ELIZABETH FARNSWORTH: It doesn't bother you that Milosevic is still
DENNIS COUGHLIN: No, I mean, obviously we would rather him not be involved.
RABBI STEPHEN FOSTER, Democrat: You don't think that we're going to
--we're going to be responding to him again?
DENNIS COUGHLIN: Well perhaps we will, or perhaps we won't, but I don't
think that this particular conflict should be judged on whether he is
or is not in power as I don't think that Saddam Hussein, whether he
is or is not in power should be the, the measure by whether we win or
lose. I think really what we will do is, can we maintain peace there?
Are we and those people in a more secure position? Did we establish
some kind of moral authority that the United States and NATO and the
other 13 countries are not going to allow ethnic cleansing?
ELIZABETH FARNSWORTH: Okay, that's what I want to pursue. Is this a
new era that we're in?
LINDA STAHNKE, Republican: I'm concerned about the principle here. It
seems like we've reacted emotionally to the circumstances of the ethnic
cleansing, but we've really picked and chosen because this has happened
elsewhere. This is not a one time, one shot thing. You know, we had,
we claimed you know we were helping the Kurds when it was Iraq and,
and now there's this one. But there are other things going on in the
world similarly, so are we establishing a principle whereby the United
States always jumps in? Or do we jump in every other time, or do we
jump in only on the times where we feel like we have some sort of an
interest or we have allies that we are obligated to help? And are we
the leader or are we the support for the neighboring countries? I think
we should be the support for those neighboring countries, not the leading
edge all around the world.
DURAN, Democrat: Well I, I disagree with that. I think you have to pick
and choose your battles. We can't go into China and go to war with China
because of what they did in Tiananmen Square. But we can act prudently
and properly when we see a smaller country that we think we can use
our military effectively to implement and protect people for their human
rights. We can't have one broad generalization policy because that will
lead to world war. But I think when we see a smaller country that's
being abusive and committing atrocities, then we do have to take a more,
CHRIS GOODWIN: And the small countries cant defend themselves
against the U.S. military.
ERIC DURAN: Who are doing ethnic cleansing -- absolutely...
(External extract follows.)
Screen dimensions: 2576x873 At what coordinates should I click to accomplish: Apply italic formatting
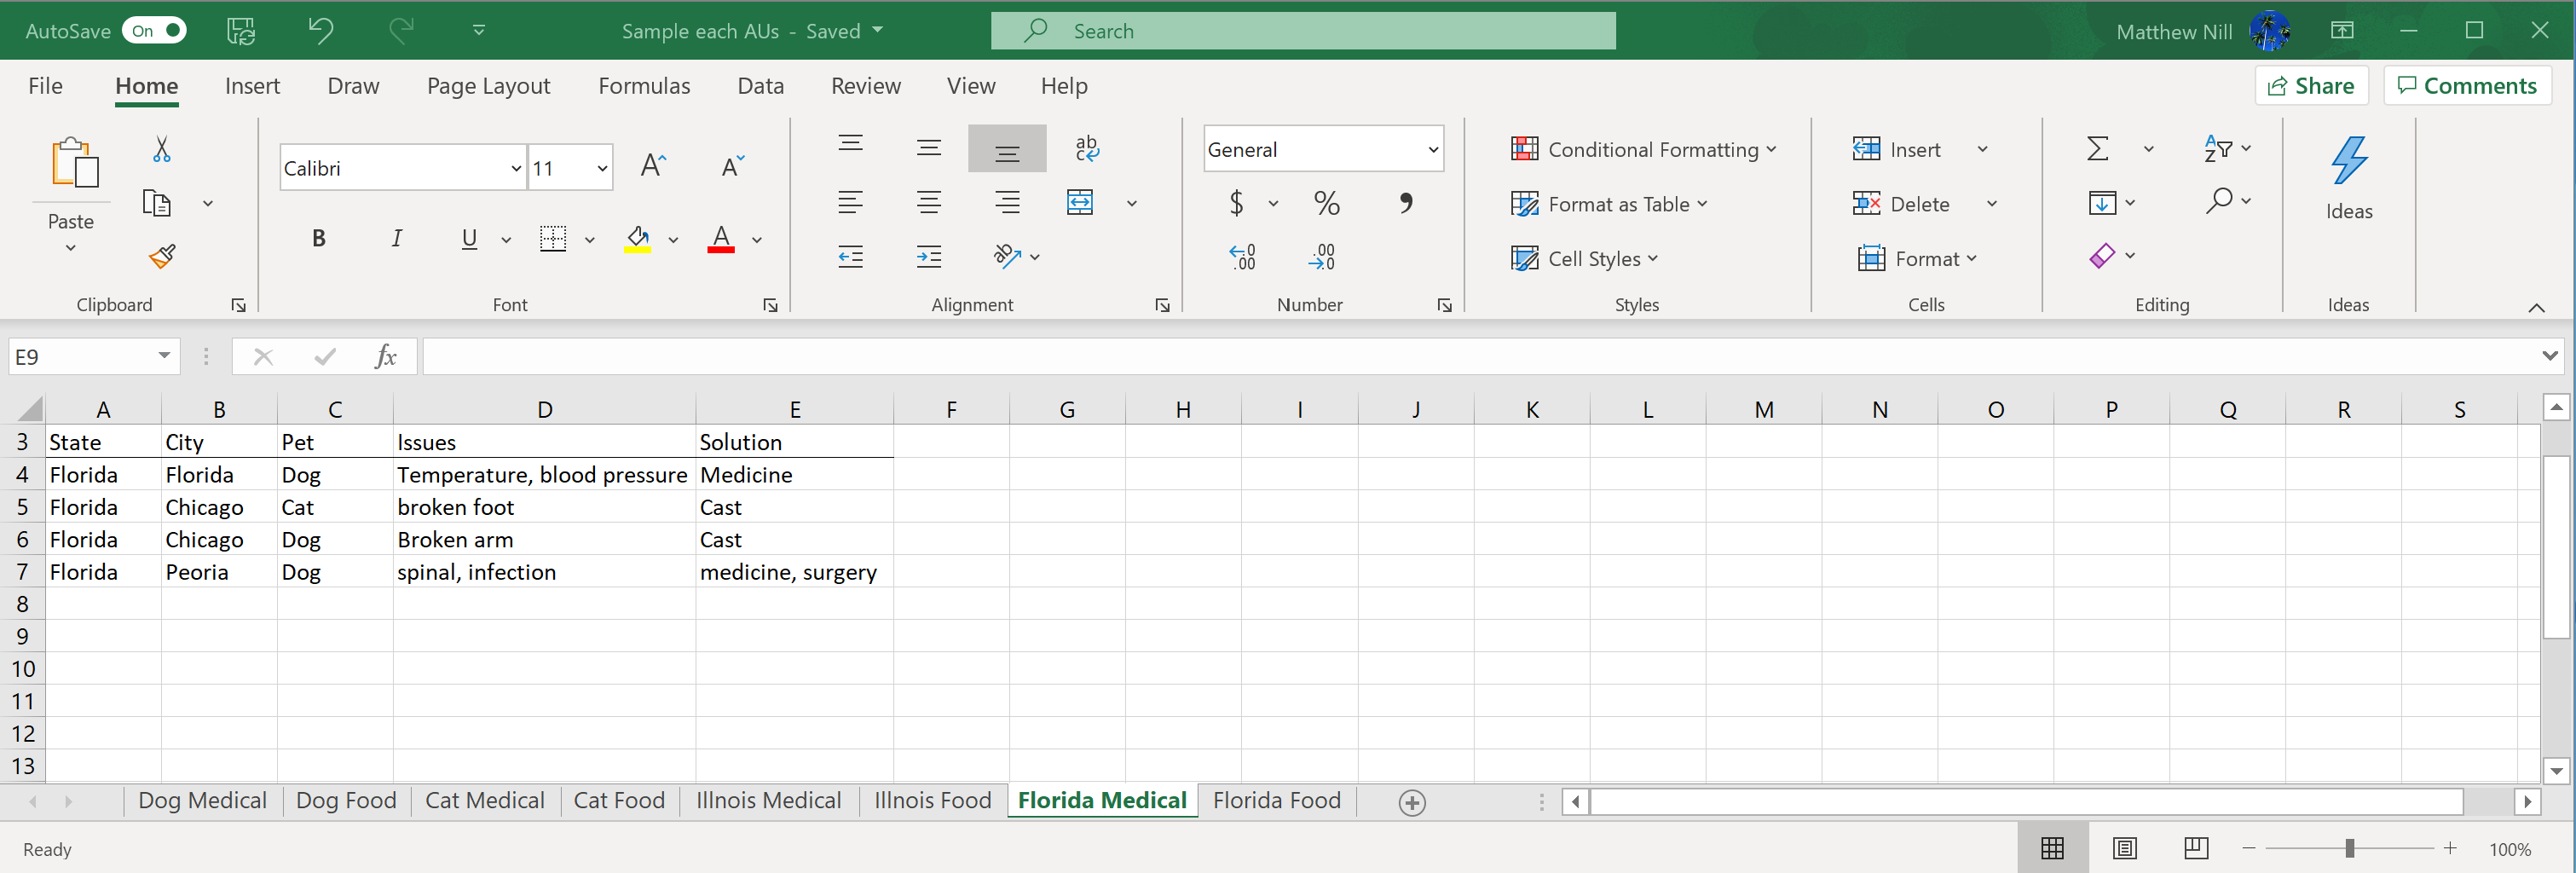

CHRIS GOODWIN: And the larger countries who commit human rights violations
get trade deals and arm sales to the--
ERIC DURAN: That's the unfortunate reality of the world unless you're
CHRIS GOODWIN: Well it's a reality that needs to change. It's not something
we accept and make part of our policy.
ERIC DURAN: Well we, we're trying to change it but we can't declare
war on China.
ELIZABETH FARNSWORTH: Just one second, Rabbi Foster, the Russian standoff
that is occurring at the Pristina airport right now. How worried are
you about Russia right now?
STEPHEN FOSTER: I'm not worried about Russia. I'm more worried about
China to be honest with you. I think the Chinese are the ones that have
lost something here and that was very emotional for the Chinese. I'm
not sure that the Chinese are just going to sit back and say, well we've
accepted the apology of the United States or of NATO and everything
will be okay. I'm not quite sure exactly what's going to happen, nor
do I think that any of us here know exactly what's going to happen.
LOU LOPEZ: I would hope that we're not looking at another East Berlin
type situation where the Russians all of a sudden declare and build
a wall and here we go again. You know we're looking at another....
DENNIS COUGHLIN: Lou, I think that Russia is a very different country
today. They've got an awful lot of internal problems. I just don't think
that they are a major threat and therefore I am saying I think a lot
of this is just posturing. I think the more people, the more nations
that they can bring to the table and to be part of the peace process,
the better chance the peace process has of working. So I'm, I'm all
in favor of having the Russians in there. I don't think that's a negative.
ELIZABETH FARNSWORTH: Okay, thank you all very much for being with us,
it's good to see you again, as always.